:: Given data ::
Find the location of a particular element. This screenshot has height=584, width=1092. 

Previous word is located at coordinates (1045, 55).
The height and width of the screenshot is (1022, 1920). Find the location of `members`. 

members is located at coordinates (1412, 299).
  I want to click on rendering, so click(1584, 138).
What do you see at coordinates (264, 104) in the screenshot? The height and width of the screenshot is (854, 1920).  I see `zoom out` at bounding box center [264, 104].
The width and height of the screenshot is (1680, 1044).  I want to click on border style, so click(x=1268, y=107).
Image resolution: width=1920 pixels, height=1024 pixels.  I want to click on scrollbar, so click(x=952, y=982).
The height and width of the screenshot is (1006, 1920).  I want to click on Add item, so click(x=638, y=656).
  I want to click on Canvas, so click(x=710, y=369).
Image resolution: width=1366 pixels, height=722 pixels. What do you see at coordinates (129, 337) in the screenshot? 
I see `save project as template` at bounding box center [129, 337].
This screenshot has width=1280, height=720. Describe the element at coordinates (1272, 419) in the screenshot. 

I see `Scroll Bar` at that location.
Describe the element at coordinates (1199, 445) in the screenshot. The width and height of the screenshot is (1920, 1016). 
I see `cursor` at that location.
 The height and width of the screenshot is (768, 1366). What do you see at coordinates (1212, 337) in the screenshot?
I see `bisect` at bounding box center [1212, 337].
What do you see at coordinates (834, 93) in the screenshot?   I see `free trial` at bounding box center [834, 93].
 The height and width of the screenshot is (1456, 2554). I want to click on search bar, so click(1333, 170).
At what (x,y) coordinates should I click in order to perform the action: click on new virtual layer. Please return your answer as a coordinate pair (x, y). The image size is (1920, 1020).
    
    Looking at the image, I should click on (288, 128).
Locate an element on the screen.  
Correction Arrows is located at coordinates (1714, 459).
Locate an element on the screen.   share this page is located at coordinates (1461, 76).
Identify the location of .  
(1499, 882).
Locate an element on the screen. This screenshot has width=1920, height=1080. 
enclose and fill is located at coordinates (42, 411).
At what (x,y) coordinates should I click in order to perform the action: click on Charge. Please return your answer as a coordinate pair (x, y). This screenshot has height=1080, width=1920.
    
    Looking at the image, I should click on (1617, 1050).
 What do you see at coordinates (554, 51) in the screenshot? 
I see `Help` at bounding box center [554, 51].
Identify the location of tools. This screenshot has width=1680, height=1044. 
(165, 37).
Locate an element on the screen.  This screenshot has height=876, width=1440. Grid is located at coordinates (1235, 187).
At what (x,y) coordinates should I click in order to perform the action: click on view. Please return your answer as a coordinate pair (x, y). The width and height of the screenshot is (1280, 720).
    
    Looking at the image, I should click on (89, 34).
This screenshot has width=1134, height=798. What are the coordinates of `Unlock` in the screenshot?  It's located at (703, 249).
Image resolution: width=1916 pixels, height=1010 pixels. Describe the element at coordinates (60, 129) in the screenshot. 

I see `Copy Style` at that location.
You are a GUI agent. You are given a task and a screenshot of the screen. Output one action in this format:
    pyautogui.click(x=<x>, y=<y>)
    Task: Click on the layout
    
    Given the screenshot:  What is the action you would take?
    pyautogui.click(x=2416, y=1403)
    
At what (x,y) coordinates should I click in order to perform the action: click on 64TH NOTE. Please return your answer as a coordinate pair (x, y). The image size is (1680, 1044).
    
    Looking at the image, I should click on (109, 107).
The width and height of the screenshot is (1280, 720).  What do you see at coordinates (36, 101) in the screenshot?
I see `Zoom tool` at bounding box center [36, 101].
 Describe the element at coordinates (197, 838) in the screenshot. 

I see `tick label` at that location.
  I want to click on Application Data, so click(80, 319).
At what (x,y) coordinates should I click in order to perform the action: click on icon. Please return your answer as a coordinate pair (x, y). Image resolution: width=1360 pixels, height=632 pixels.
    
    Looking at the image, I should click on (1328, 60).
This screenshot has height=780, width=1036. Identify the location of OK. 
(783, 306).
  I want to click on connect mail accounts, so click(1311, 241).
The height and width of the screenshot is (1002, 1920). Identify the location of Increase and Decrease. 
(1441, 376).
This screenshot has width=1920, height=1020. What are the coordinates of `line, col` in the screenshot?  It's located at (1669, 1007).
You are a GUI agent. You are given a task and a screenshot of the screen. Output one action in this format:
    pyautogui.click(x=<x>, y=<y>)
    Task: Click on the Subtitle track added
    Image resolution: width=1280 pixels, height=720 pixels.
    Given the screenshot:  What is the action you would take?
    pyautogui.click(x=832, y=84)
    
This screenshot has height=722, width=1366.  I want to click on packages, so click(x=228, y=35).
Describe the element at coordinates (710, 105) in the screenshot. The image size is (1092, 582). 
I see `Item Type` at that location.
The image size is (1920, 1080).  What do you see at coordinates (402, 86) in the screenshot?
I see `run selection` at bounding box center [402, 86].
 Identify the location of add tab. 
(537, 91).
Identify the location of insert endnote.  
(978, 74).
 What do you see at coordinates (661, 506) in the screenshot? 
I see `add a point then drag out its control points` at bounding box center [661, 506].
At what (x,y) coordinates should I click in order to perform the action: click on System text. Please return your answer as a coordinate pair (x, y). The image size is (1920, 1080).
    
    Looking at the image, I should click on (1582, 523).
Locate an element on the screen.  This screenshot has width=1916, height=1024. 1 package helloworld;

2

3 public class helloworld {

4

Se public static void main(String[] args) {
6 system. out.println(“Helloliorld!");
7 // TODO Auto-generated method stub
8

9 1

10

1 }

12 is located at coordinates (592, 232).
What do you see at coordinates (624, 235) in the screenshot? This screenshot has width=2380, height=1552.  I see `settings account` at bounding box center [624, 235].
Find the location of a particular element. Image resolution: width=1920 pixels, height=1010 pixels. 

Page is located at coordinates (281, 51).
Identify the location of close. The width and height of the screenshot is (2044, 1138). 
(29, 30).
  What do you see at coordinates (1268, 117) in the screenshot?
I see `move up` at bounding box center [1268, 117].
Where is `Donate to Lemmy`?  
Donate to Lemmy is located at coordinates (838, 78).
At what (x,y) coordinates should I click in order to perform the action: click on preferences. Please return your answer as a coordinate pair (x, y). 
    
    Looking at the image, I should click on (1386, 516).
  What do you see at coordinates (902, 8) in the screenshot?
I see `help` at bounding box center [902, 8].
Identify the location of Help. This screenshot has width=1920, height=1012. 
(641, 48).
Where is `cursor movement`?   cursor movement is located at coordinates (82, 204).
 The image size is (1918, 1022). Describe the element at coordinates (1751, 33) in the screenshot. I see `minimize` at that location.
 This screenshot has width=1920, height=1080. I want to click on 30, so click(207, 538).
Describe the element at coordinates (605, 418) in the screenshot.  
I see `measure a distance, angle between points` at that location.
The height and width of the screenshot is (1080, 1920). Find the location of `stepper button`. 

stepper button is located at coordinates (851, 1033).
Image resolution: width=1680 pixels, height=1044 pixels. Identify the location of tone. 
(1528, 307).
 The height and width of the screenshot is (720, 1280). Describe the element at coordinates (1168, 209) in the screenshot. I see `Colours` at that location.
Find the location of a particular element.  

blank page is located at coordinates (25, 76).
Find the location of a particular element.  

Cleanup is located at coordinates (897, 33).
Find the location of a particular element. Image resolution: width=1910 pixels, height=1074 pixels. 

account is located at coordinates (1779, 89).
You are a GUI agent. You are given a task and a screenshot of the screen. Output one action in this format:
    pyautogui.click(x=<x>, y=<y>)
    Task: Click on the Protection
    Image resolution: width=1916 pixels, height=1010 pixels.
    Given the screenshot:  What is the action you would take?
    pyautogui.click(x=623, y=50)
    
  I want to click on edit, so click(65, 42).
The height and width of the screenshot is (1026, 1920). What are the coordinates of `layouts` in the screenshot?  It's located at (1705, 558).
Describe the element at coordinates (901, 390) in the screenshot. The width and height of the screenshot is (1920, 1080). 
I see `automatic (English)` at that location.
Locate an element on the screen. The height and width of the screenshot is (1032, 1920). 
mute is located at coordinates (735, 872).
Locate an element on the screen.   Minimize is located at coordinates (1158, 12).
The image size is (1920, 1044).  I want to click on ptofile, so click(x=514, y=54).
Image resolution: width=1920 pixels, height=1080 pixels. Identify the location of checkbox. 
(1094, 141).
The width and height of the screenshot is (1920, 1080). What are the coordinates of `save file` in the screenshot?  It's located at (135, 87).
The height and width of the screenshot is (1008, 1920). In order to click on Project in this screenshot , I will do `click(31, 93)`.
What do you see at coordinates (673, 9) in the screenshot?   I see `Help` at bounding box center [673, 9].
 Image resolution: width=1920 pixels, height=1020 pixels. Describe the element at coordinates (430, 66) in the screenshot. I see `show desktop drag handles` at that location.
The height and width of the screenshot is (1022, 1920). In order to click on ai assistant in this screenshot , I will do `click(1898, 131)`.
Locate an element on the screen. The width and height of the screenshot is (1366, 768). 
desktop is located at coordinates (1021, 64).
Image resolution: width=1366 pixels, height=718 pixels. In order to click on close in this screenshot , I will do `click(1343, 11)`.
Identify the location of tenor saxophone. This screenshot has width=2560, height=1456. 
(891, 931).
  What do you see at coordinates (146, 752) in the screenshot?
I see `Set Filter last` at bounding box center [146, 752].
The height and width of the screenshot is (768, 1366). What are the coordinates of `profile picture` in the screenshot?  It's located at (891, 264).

:: Task prompt ::
Copy the stretch of the records from the line containing "Locate an element on the screen. This" through the line containing "coordinates (1235, 187).", swapping "Charge" for "Pay" and leaving everything else unchanged.

:: Response to this exercise ::
Locate an element on the screen. This screenshot has width=1920, height=1080. 
enclose and fill is located at coordinates (42, 411).
At what (x,y) coordinates should I click in order to perform the action: click on Pay. Please return your answer as a coordinate pair (x, y). This screenshot has height=1080, width=1920.
    
    Looking at the image, I should click on (1617, 1050).
 What do you see at coordinates (554, 51) in the screenshot? 
I see `Help` at bounding box center [554, 51].
Identify the location of tools. This screenshot has width=1680, height=1044. 
(165, 37).
Locate an element on the screen.  This screenshot has height=876, width=1440. Grid is located at coordinates (1235, 187).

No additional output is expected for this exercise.